Depuis 2021, le Centre a mis en place une « cellule égalité » pour renforcer l’égalité femme-homme et féminiser les filières scientifiques. « On essaie à notre niveau de sensibiliser nos équipes et de valoriser notre personnel féminin, avec des portraits ciblés pour notre communication. » Une approche renforcée par les portes ouvertes de ce samedi, qui permettent à tout public de s’intéresser à la filière informatique.
Vers un lieu national de conservation du numérique
« Le berceau du web, c’est la science », explique Fabien Wernli, rappelant que le web est un produit dérivé devenu aujourd’hui une plateforme où la moitié de l’économie circule. Sur les origines lyonnaises du premier serveur web en France, il revient sur l’année 1992, charnière pour le centre de calcul.
Deux de ses collègues, Daniel Charnay et Wojciech Wojcik, participent à une conférence co-organisée par le Centre à Annecy au cours de laquelle le CERN présente le World Wide Web – plus connu sous l’acronyme « www ». De retour à Villeurbanne, les deux chercheurs décident de créer le site web du centre, sur un ordinateur qui se trouve être le même que celui de Tim Berners Lee qui a inventé la technologie. « Le site info.in2p3.fr figure parmi les 10 à 20 premiers sites web du monde. Maintenant, il y en des milliards. »
« On aimerait aller vers un lieu national de conservation du numérique » dévoile Gaëlle Shifrin-Suter. Mais elle fait face à plusieurs obstacles, dont la difficulté de fédérer autour de la table des partenaires qui ne parlent pas le même langage.

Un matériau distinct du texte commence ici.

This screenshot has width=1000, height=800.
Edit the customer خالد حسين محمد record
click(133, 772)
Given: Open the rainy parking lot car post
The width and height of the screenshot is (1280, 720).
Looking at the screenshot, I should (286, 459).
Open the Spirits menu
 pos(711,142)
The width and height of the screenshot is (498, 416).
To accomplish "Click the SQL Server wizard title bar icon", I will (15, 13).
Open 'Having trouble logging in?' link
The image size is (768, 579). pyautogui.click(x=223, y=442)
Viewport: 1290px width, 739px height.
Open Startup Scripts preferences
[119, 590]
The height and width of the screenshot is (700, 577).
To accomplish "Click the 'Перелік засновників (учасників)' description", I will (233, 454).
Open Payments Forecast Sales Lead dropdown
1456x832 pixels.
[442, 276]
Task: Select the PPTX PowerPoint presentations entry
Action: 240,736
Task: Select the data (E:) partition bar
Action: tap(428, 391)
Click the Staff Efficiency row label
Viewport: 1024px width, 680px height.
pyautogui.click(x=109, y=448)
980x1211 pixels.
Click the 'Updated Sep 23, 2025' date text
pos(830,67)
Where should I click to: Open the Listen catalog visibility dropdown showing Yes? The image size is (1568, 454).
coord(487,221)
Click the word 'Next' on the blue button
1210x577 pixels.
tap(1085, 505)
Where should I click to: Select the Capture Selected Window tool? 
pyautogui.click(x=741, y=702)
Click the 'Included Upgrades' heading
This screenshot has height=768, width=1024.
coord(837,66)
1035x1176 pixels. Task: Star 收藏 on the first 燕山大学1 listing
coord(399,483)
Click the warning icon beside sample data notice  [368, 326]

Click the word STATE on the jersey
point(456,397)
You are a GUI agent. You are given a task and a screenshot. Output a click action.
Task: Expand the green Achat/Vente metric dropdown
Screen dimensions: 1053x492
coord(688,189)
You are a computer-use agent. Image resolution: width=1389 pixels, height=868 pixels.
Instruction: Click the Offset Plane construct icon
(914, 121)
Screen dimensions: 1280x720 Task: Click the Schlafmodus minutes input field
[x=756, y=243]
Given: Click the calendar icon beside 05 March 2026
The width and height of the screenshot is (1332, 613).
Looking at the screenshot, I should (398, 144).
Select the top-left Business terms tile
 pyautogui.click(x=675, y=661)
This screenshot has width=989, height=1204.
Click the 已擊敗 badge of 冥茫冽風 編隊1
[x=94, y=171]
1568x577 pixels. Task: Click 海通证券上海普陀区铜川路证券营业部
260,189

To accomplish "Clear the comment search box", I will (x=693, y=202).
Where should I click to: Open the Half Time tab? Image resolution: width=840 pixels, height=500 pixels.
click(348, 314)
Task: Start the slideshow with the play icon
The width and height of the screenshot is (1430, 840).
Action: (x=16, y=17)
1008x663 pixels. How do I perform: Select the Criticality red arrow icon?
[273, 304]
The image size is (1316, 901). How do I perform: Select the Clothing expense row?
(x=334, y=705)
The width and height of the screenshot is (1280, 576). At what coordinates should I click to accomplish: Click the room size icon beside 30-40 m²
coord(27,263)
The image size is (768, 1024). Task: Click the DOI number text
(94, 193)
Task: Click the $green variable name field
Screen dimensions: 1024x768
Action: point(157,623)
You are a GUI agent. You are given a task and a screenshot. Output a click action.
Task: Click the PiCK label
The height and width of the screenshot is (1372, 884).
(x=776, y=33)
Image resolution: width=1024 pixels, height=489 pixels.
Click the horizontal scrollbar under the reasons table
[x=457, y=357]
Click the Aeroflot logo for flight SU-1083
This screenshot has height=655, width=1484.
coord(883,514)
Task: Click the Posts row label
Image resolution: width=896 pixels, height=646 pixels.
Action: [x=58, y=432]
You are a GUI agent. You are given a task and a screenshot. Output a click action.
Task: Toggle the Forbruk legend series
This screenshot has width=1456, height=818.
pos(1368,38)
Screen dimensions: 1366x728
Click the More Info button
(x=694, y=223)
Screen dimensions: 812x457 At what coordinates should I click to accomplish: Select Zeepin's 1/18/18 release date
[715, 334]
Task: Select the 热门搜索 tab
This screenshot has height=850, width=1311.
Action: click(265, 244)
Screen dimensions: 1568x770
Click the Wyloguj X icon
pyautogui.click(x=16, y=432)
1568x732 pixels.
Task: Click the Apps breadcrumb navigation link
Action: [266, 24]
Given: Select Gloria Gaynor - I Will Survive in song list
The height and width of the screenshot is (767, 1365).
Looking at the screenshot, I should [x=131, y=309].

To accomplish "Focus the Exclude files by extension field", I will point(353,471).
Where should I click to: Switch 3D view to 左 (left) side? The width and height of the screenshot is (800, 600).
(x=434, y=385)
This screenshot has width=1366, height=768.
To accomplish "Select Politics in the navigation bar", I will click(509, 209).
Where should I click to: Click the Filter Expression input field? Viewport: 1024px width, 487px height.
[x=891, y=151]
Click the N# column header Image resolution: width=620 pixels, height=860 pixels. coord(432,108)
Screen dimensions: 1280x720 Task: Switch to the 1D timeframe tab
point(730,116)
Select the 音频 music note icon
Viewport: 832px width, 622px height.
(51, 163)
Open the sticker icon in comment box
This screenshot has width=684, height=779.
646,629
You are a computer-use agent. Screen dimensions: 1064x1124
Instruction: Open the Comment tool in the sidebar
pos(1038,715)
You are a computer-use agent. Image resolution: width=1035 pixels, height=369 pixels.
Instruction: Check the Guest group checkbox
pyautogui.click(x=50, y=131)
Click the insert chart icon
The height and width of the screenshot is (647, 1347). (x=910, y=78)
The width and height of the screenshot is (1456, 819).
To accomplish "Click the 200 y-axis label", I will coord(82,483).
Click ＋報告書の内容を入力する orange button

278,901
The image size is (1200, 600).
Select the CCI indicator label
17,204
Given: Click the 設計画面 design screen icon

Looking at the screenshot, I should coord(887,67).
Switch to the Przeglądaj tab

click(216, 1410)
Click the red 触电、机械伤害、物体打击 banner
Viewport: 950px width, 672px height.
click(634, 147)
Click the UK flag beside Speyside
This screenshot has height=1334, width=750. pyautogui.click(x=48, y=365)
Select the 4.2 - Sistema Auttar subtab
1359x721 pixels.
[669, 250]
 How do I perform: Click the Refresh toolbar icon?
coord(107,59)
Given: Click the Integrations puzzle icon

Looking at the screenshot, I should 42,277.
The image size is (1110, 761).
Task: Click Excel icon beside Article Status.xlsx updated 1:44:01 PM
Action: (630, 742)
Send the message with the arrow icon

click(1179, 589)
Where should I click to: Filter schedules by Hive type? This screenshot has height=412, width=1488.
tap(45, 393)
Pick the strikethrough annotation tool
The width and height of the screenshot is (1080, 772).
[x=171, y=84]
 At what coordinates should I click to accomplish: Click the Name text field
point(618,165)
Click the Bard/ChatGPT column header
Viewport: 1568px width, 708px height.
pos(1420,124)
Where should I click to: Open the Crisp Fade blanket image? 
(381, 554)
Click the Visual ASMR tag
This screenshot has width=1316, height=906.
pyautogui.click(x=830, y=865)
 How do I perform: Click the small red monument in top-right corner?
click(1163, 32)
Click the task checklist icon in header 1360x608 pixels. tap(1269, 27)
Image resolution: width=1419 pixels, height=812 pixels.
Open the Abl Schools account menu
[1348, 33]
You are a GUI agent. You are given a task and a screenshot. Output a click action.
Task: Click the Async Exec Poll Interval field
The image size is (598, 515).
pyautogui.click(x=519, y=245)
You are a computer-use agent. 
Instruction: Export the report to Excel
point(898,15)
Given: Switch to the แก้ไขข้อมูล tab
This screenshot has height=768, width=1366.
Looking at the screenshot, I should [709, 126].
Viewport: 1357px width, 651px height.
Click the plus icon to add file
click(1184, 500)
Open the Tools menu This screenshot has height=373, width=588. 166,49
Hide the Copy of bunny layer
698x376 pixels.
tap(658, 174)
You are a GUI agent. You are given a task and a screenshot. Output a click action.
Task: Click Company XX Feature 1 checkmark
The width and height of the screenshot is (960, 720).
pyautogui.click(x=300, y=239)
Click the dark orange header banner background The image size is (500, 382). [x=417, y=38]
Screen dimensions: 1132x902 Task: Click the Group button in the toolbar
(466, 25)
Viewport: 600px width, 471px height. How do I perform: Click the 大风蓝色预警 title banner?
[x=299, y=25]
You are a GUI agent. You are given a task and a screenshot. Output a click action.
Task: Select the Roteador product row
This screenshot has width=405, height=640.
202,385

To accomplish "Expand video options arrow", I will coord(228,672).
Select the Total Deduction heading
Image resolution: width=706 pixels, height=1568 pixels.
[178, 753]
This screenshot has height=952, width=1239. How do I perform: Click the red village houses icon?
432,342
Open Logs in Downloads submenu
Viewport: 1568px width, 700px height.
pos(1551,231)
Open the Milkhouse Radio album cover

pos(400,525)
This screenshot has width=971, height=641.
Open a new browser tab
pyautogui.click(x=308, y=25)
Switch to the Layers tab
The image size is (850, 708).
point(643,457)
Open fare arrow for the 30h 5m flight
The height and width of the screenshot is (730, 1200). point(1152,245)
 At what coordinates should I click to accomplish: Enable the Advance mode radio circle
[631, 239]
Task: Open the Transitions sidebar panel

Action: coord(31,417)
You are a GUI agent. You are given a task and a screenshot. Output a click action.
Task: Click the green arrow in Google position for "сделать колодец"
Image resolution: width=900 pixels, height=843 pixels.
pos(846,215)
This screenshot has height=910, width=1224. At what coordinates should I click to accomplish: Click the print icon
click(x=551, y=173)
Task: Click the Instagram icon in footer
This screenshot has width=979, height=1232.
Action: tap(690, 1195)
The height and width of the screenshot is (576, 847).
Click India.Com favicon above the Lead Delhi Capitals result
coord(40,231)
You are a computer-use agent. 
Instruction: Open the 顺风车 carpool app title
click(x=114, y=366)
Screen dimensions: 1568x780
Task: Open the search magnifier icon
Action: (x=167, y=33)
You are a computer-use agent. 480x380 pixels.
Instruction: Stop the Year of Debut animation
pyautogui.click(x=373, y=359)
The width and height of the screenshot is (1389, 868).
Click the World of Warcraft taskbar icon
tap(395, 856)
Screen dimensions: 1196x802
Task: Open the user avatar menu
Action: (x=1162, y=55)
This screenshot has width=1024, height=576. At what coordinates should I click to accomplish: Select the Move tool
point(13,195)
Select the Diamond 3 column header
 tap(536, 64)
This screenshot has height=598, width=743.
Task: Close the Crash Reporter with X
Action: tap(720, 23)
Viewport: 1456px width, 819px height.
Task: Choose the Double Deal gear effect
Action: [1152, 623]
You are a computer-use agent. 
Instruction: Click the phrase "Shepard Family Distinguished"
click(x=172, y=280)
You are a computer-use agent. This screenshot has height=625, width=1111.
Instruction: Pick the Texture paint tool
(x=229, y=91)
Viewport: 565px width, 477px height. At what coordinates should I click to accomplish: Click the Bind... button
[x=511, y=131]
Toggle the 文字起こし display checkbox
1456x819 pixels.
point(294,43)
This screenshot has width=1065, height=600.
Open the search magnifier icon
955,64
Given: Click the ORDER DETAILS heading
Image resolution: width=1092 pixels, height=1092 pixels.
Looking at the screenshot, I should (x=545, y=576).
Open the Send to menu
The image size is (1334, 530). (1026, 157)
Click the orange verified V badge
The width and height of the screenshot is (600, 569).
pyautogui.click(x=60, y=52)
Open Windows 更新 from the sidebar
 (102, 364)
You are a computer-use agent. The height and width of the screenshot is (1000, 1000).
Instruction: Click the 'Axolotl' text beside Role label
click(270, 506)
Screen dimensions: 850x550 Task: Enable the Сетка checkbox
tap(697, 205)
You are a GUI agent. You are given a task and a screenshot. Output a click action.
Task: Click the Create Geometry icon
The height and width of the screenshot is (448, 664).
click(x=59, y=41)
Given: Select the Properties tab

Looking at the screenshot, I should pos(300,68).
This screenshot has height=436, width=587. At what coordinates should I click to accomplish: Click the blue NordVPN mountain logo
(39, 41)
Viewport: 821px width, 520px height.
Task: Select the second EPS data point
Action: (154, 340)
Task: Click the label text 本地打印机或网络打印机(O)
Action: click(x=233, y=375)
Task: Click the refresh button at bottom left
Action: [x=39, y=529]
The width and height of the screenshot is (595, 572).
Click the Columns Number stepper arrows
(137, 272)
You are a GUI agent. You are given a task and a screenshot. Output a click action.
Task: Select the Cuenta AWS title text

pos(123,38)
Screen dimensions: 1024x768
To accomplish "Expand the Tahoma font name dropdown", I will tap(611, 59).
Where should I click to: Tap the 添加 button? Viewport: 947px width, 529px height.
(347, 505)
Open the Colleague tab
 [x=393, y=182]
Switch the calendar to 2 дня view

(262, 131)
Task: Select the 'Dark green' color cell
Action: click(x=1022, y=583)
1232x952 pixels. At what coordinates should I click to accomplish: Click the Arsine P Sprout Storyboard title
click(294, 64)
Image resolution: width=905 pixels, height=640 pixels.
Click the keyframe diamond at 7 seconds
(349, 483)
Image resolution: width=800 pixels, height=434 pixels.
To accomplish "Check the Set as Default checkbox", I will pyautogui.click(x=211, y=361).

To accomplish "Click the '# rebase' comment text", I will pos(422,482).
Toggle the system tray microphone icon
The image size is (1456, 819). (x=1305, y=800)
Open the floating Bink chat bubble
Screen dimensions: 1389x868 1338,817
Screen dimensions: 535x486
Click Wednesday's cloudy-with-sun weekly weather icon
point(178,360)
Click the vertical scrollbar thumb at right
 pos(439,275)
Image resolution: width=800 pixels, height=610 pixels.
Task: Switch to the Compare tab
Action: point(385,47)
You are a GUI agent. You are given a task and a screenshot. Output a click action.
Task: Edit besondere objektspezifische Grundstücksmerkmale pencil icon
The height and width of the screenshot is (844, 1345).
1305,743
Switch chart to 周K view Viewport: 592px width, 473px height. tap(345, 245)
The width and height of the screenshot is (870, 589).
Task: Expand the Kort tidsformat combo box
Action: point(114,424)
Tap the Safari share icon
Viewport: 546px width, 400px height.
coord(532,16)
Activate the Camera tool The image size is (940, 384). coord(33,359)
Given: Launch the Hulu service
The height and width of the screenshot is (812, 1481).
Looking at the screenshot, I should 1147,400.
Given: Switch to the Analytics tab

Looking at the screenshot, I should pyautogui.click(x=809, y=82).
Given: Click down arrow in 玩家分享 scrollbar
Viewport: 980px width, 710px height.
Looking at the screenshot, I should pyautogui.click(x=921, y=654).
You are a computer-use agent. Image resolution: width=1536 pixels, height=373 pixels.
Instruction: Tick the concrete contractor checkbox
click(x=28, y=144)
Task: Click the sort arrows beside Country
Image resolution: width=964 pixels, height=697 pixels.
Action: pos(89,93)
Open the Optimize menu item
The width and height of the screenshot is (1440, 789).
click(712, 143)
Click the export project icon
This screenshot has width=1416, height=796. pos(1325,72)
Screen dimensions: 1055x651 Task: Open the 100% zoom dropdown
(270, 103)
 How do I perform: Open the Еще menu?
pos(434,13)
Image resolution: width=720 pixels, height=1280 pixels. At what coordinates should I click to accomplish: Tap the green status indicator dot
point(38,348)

« Nous avons déjà près de 20 partenaires de tous secteurs, associatifs, privés et institutionnels » explique la responsable de la communication. Côté grandes entreprises, certaines s’intéressent déjà à la mission du centre, comme Orange ou Atos. « On essaie de secouer le “bananier ministériel” pour avoir des fonds et des ressources, et ça commence à marcher. » conclut-elle. Alors pour l’implantation d’un musée national dédié au patrimoine informatique, on espère que le choix se portera sur Lyon.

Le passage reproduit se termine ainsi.